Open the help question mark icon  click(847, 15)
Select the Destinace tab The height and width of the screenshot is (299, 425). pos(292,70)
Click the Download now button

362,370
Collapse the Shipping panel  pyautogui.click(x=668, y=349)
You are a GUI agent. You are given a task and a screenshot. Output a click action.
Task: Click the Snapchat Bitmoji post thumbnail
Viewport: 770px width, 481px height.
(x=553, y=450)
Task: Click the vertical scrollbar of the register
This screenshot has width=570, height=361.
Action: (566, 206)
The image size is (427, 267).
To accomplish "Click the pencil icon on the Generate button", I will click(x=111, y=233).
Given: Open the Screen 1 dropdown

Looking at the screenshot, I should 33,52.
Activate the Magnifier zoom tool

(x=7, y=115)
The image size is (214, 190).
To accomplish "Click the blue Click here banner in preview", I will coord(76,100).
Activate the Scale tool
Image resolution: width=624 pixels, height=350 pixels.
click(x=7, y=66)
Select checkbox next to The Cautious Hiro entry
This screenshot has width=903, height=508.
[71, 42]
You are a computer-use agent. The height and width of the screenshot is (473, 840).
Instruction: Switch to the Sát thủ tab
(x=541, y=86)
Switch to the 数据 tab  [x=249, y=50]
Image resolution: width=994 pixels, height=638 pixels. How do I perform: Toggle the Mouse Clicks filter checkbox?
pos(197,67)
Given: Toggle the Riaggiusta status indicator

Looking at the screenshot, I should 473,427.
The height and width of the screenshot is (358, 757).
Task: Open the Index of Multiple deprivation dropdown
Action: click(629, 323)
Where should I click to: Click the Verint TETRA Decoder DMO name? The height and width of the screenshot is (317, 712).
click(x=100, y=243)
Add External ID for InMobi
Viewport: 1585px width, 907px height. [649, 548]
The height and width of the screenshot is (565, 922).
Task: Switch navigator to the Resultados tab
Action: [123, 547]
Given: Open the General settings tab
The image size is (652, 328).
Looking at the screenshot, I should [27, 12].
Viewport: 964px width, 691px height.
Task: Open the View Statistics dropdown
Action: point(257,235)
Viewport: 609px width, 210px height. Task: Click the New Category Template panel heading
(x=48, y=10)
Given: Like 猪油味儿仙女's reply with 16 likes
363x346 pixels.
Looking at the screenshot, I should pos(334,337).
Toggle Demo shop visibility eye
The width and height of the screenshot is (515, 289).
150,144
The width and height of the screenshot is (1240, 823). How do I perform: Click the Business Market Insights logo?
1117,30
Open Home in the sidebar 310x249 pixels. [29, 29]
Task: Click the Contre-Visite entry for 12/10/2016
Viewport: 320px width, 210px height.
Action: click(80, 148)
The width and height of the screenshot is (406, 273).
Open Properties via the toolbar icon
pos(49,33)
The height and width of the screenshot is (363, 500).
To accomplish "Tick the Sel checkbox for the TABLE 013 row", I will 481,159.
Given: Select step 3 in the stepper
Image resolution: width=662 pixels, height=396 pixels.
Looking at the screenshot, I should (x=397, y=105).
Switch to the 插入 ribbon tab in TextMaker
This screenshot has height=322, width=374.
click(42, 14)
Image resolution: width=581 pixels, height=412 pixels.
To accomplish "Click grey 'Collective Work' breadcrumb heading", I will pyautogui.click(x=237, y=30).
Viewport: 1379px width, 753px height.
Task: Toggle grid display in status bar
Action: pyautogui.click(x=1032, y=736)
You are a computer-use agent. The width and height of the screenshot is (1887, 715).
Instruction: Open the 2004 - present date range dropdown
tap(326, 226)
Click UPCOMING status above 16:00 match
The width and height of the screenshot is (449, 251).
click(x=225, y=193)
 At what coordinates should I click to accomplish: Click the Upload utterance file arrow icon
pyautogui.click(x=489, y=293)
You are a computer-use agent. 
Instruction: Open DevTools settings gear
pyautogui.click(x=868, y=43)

* **やること**: "Image resolution: width=581" を含む行から "Task: Toggle grid display in status bar" を含む行まで（両端を含む）を、"breadcrumb heading" を "breadcrumb title" に置き換えて書き直すこと。それ以外は一切変えない。

* **回答は以下**:
Image resolution: width=581 pixels, height=412 pixels.
To accomplish "Click grey 'Collective Work' breadcrumb title", I will pyautogui.click(x=237, y=30).
Viewport: 1379px width, 753px height.
Task: Toggle grid display in status bar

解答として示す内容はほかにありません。